Last summer I began the process of applying for a Guggenheim Fellowship. I had decided in the spring to take on this endeavor, and I spent a great deal of time thinking about the proposal I would submit.
In the end - and over the course of several weeks - I wrote three separate proposals. The Guggenheim folks basically want to know how you might spend a year (and $30,000 to $40,000) completing a project you would not otherwise have the time and/or resources to put into motion. It's an amount that is supposed to free you from the chains of having to "work" during the year - designed to allow the you to devote your creative efforts to a project of your own choosing for a duration of approximately one year. Think Robert Frank and "The Americans."
I finally settled on proposal #3, spent a lot of time writing and assembling other support information, made a set of twenty very carefully edited photographs and convinced four esteemed people to write letters of recommendation for me. When I sent everything in the day before the deadline, I was glad to be finished, but I was also really happy that I had subjected myself to the process. While it was somewhat grueling, it proved to be a thought provoking period, full of introspection and self evaluation - one that forced me to consider more fully than ever the choices I have made living a photographer's life.

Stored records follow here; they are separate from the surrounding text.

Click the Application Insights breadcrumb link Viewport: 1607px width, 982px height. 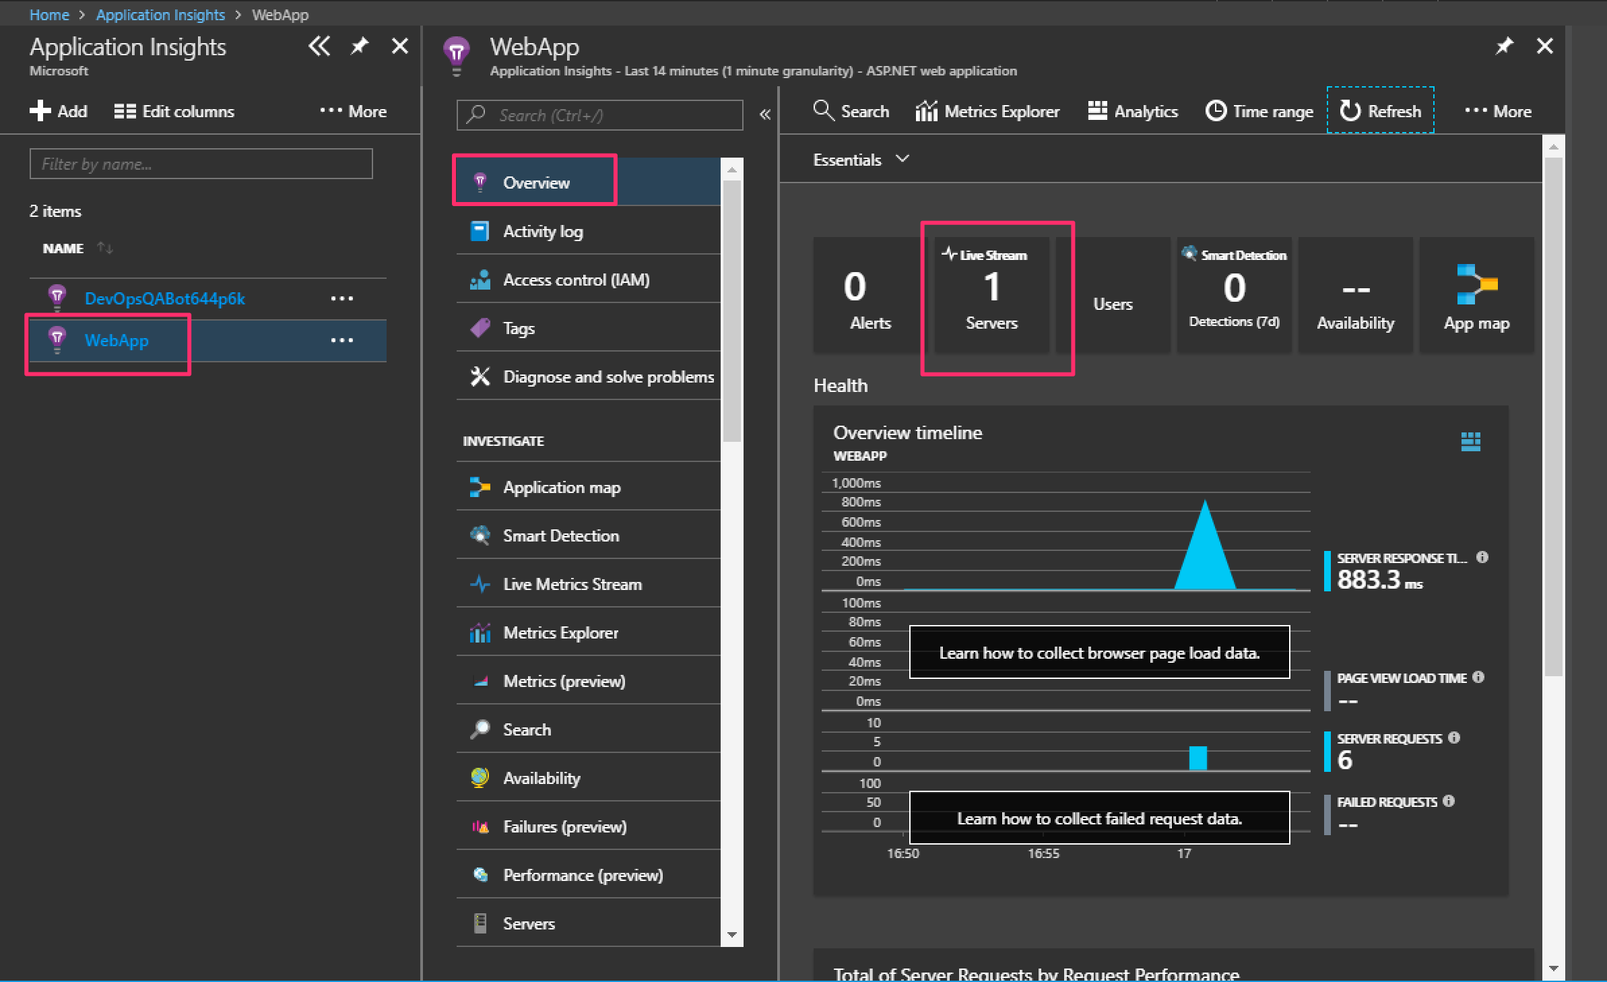pos(160,14)
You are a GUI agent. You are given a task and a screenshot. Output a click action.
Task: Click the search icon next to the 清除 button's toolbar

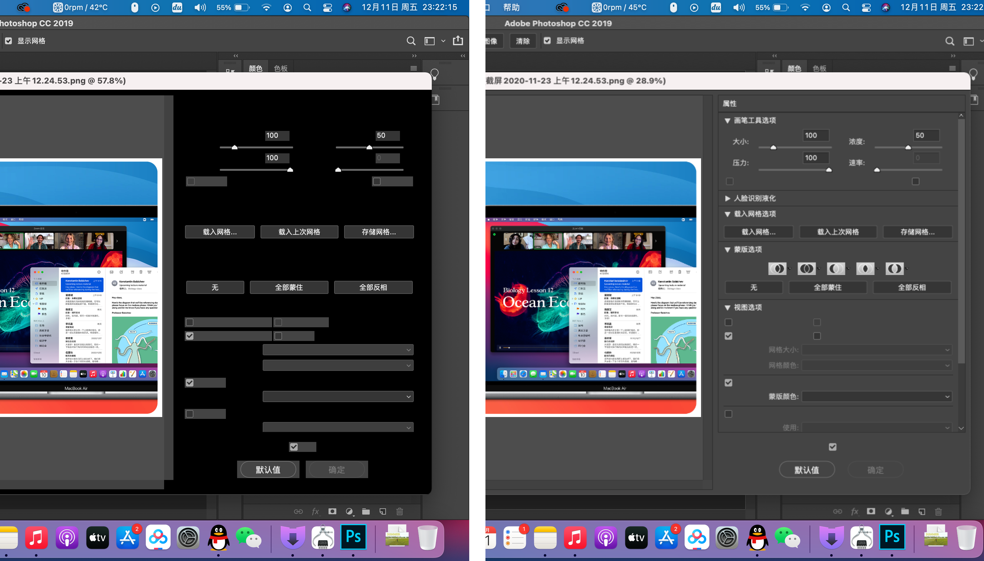[950, 41]
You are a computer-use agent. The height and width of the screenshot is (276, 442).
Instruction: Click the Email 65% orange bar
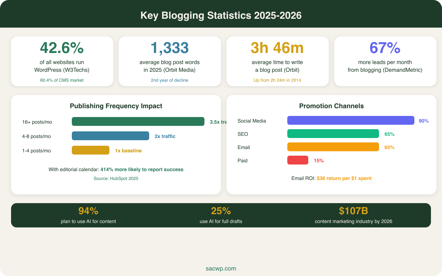(x=333, y=147)
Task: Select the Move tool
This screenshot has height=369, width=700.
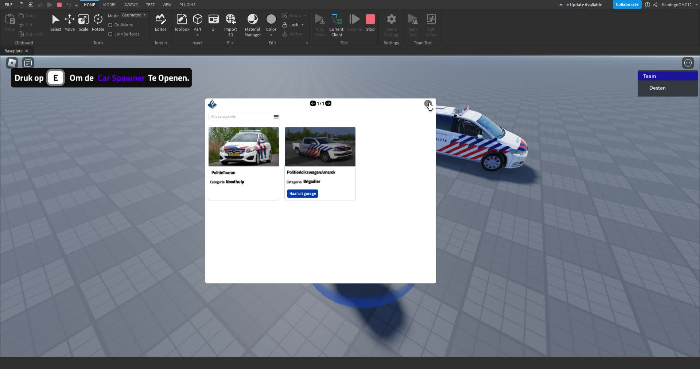Action: point(69,23)
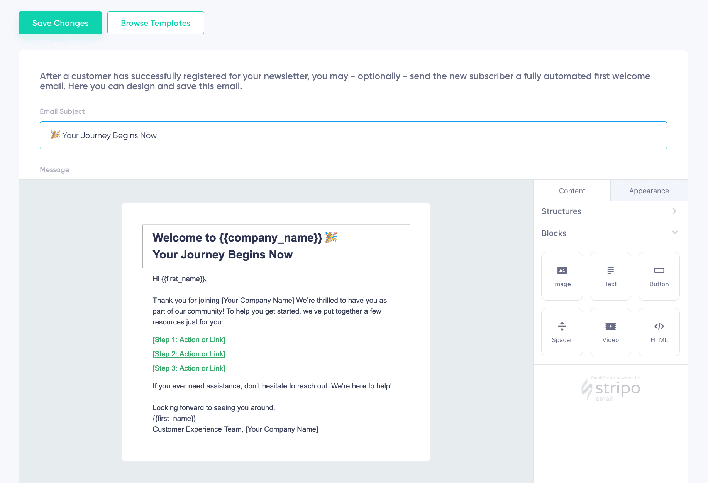This screenshot has width=708, height=483.
Task: Click the Save Changes button
Action: 60,23
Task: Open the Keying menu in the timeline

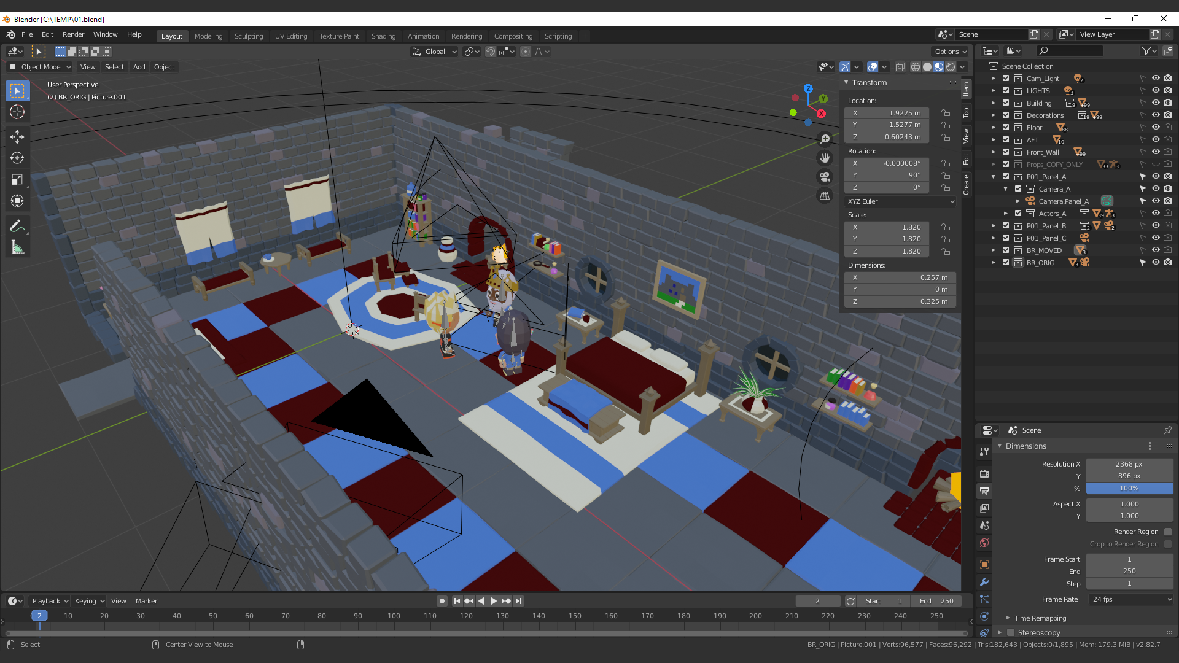Action: 89,601
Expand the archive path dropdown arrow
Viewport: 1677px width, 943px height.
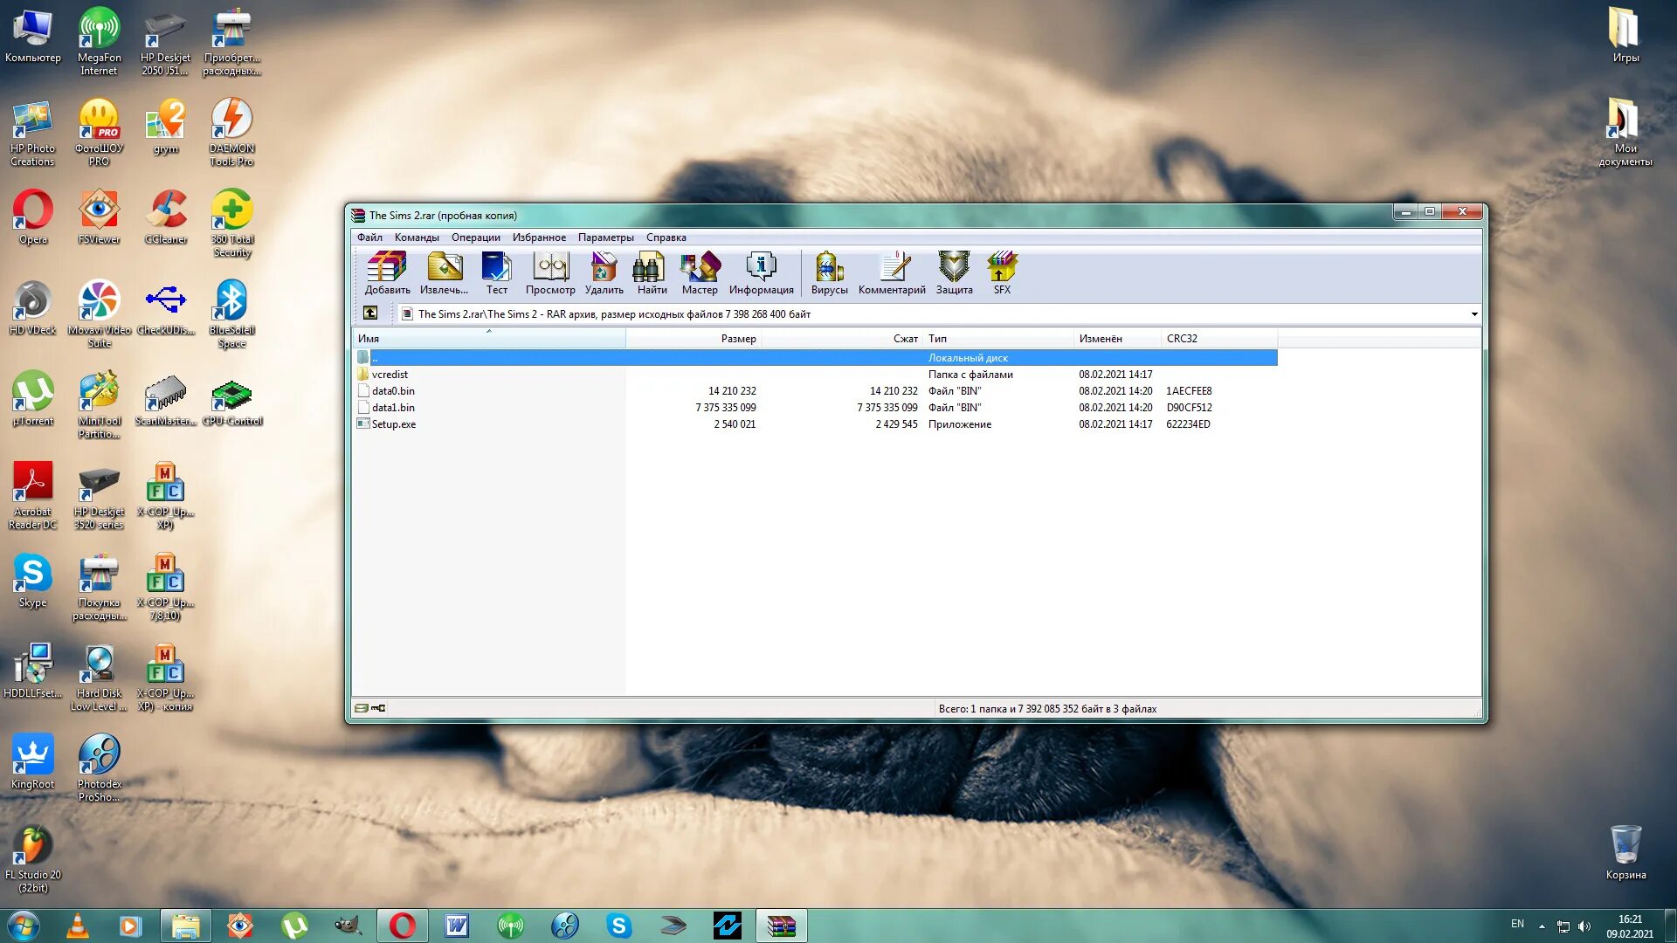(1473, 314)
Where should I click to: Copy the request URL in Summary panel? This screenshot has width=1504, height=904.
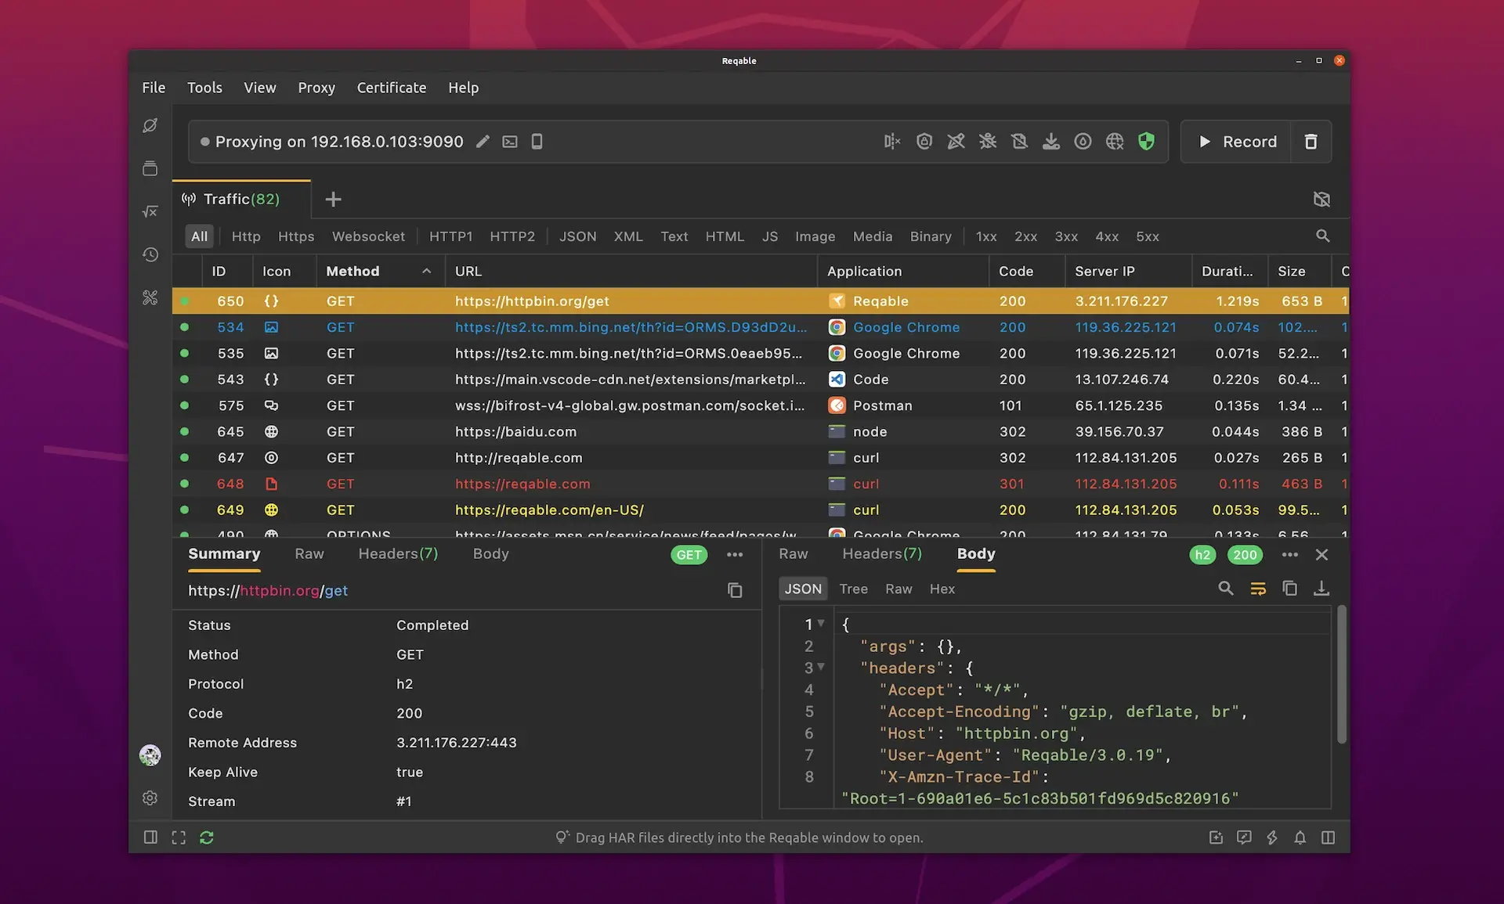735,590
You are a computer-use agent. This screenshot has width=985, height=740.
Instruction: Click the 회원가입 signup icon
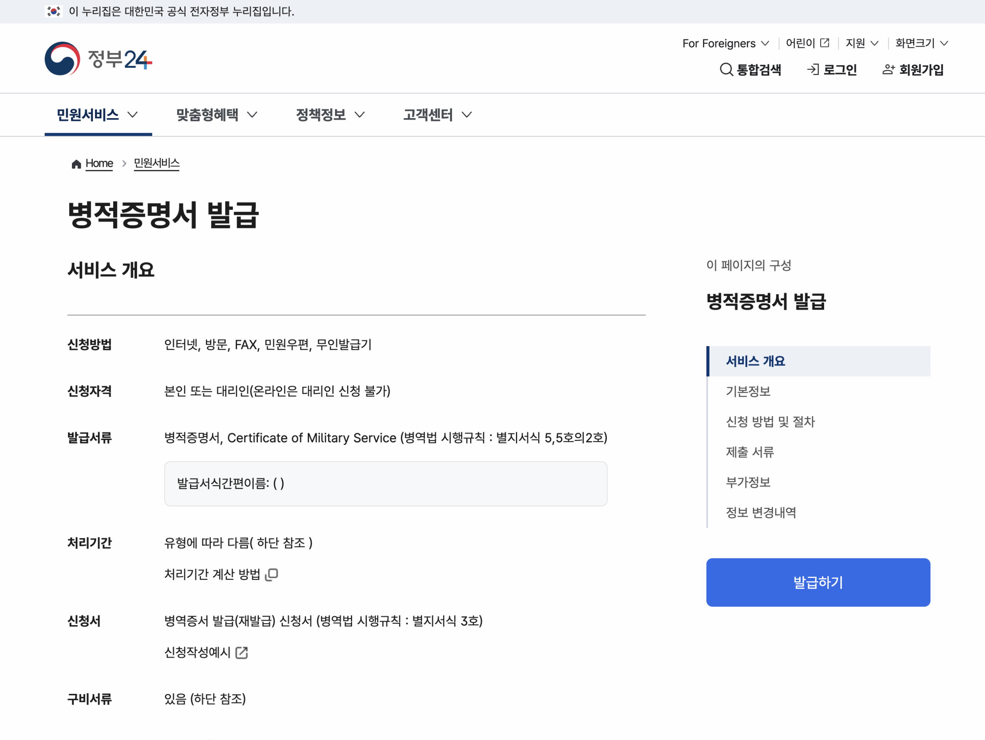[x=888, y=70]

The process of applying for a Guggenheim Fellowship is shrouded in secrecy. There are few hints to be found anywhere in books or online. There is no "how to" manual. I ended up making several calls to past "Guggie" recipients so I could find out what their secrets to success were. I finally realized that it was a total crap shoot for me; I didn't really expect to get it (but, of course, I was secretly hoping I would).
I got the rejection letter today.
It was the same day my grandson Henry got to come home from the hospital after a pretty severe and scary illness. Because of that timing, I was able to put it all into a proper and healthy perspective and realize that everything is relative. The joy and sheer relief I felt that grandson Henry was well enough to come home and that he will be fine was so much bigger than anything I felt about the Guggenheim. I ended this day feeling truly blessed, not sad or depressed.